This page explains how you can incorporate the Open Vokaturi software in your own C app (real-time version).

1. Using Vokaturi in a real-time setting

In the batch examples, there were precisely as many calls to VokaturiVoice_fill() as to VokaturiVoice_extract(). Now consider a real-time situation, where a recording callback gives you 512 samples every 12 milliseconds, and a timer thread wants to analyze the incoming samples every 100 milliseconds and show the results to the user in some way.

The samples have to go from the recording callback in the recording thread to the VokaturiVoice buffer via VokaturiVoice_fill(). Meanwhile, the analysing thread retrieves samples from the VokaturiVoice with VokaturiVoice_extract(). You can achieve this magic by switching on the “multithreading” parameter when creating the VokaturiVoice. The procedure works like this:

// initialize at start-up with VokaturiVoice_create (fsamp, bufSize, 1):
VokaturiVoice ourVoice;

// called every 12 ms:
void recordingCallback (int numberOfSamples, int16_t samples) {
   VokaturiVoice_fill_int16array (ourVoice, numberOfSamples, samples);
}

// called every 100 ms:
void timerCallback () {
   VokaturiQuality quality;
   VokaturiEmotionProbabilities emotionProbabilities;
   VokaturiVoice_extract (ourVoice, & quality, & emotionProbabilities);
   if (quality.valid)
      printf (
         "%.6f %.6f %.6f %.6f %.6f\n",
         emotionProbabilities.neutrality,
         emotionProbabilities.happiness,
         emotionProbabilities.sadness,
         emotionProbabilities.anger,
         emotionProbabilities.fear
      );
}

2. Real-time implementation in a console app

The simplest app for real-time emotion measurement would include an audio input library such as portaudio. A bare version can look like this:

/*
   VokaListen.c
   public-domain sample code by Vokaturi, 2022-09-03
   (note that the Vokaturi functions are not public-domain)

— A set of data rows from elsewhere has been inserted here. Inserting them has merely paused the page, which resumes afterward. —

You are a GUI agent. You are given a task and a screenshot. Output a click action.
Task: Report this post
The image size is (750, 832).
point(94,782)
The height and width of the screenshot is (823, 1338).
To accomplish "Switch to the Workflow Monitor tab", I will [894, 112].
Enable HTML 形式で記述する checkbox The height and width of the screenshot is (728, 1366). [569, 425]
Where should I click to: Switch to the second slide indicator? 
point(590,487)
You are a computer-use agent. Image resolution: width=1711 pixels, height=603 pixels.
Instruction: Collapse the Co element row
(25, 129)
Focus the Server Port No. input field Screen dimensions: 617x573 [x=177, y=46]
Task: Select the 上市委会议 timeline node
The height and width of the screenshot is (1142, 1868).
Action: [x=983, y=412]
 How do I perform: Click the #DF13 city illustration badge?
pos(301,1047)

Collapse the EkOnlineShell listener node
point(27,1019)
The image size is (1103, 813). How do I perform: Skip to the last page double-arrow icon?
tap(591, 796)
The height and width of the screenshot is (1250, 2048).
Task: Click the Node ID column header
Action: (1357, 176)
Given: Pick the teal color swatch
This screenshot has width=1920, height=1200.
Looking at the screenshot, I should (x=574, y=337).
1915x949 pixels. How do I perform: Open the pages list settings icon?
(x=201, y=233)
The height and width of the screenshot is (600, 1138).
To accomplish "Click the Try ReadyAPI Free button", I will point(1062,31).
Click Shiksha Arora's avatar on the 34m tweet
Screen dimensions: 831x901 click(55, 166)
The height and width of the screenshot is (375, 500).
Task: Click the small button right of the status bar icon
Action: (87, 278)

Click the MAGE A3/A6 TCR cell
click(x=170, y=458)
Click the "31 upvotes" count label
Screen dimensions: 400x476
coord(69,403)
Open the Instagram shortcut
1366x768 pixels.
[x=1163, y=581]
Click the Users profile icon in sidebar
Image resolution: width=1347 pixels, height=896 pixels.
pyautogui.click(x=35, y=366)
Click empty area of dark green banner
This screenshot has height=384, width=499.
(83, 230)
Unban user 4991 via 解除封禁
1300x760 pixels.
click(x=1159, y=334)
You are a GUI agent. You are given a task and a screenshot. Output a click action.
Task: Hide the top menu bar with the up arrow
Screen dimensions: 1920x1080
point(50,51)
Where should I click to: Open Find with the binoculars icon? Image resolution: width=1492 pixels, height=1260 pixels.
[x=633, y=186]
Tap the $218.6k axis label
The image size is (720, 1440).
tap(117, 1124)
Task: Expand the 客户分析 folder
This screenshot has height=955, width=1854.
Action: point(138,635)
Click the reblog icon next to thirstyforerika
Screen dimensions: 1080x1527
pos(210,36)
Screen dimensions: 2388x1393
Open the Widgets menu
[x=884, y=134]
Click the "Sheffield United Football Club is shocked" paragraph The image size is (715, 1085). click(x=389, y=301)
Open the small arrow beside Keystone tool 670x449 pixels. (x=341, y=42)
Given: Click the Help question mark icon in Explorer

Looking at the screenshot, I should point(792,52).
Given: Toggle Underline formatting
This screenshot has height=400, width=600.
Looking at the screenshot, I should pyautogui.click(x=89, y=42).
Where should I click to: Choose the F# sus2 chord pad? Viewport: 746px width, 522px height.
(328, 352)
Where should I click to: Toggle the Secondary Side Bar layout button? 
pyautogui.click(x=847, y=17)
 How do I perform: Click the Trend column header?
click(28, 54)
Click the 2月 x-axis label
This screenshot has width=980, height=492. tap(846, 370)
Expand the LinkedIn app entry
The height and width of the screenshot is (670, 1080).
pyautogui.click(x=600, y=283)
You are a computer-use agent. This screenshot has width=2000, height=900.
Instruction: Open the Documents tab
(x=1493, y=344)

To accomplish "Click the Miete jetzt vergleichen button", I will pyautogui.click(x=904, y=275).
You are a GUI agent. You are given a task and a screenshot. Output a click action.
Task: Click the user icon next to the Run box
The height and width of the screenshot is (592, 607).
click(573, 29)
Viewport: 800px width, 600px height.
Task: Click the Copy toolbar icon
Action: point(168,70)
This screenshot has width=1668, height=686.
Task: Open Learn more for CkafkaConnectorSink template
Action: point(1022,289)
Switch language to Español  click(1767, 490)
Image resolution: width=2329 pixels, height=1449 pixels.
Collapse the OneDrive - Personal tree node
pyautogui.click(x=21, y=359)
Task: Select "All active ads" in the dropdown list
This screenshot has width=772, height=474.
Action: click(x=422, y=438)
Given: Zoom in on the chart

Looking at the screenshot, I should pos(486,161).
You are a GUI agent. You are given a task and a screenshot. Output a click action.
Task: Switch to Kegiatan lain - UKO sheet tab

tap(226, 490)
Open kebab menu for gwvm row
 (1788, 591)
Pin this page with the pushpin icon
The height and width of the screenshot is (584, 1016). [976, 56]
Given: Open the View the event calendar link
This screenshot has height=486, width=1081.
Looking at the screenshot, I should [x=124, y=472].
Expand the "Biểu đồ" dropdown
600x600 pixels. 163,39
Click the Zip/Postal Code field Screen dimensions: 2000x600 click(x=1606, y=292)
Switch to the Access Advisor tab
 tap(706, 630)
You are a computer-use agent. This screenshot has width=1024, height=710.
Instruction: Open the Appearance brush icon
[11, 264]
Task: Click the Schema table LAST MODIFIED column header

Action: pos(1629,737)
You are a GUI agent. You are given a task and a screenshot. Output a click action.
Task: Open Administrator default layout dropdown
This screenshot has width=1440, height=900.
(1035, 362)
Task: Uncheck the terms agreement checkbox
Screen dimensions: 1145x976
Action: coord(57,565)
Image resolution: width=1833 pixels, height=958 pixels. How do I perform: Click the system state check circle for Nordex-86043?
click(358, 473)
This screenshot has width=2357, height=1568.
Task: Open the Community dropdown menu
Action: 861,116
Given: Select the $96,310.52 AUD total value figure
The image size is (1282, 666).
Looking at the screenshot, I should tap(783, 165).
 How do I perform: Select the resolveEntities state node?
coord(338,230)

   A program that calls the Vokaturi API
   to extract the emotions from speech in real time.
*/

#include <stdio.h>
#include <portaudio.h>
#include "../api/Vokaturi.h"

static int callback (const void *input, void *output,
   unsigned long frameCount,
   const PaStreamCallbackTimeInfo* timeInfo,
   PaStreamCallbackFlags statusFlags,
   void *userData
) {
   VokaturiVoice voice = userData;
   VokaturiVoice_fill_float32array (voice, frameCount, input);
   return paContinue;
}

int main (int argc, const char * argv[]) {
   Pa_Initialize ();
   const int samplingFrequency = 44100;   // hertz
   const double bufferDuration = 10.0;   // seconds
   const int bufferLength = samplingFrequency * bufferDuration;
   VokaturiVoice voice = VokaturiVoice_create (
      samplingFrequency,
      bufferLength,
      1   // because fill() and extract() operate in different threads
   );
   printf ("PLEASE START TO SPEAK\n");
   PaStream *stream;
   Pa_OpenDefaultStream (
      & stream,   // the return parameter
      1,   // mono input
      0,   // no output channels
      paFloat32,
      samplingFrequency,
      paFramesPerBufferUnspecified,
      callback,
      voice
   );
   double approximateTimeElapsed = 0.0;
         // will not include extract() processing time
   const double timeStep = 0.5;   // seconds

   Pa_StartStream (stream);
   while (Pa_IsStreamActive (stream)) {
      Pa_Sleep (timeStep * 1000);
      VokaturiQuality quality;
      VokaturiEmotionProbabilities emotionProbabilities;
      VokaturiVoice_extract (voice, & quality, & emotionProbabilities);
      approximateTimeElapsed += timeStep;
      if (quality.valid) {
         printf ("%5.1f time %5.0f N %5.0f H %5.0f S %5.0f A %5.0f F\n",
            approximateTimeElapsed,
            100 * emotionProbabilities.neutrality,
            100 * emotionProbabilities.happiness,
            100 * emotionProbabilities.sadness,
            100 * emotionProbabilities.anger,
            100 * emotionProbabilities.fear);
      } else {
         printf ("%5.1f no valid emotions\n", approximateTimeElapsed);
      }
   }
   Pa_StopStream (stream);   // will not be reached
   VokaturiVoice_destroy (voice);   // will not be reached
}

You would run this from the command line.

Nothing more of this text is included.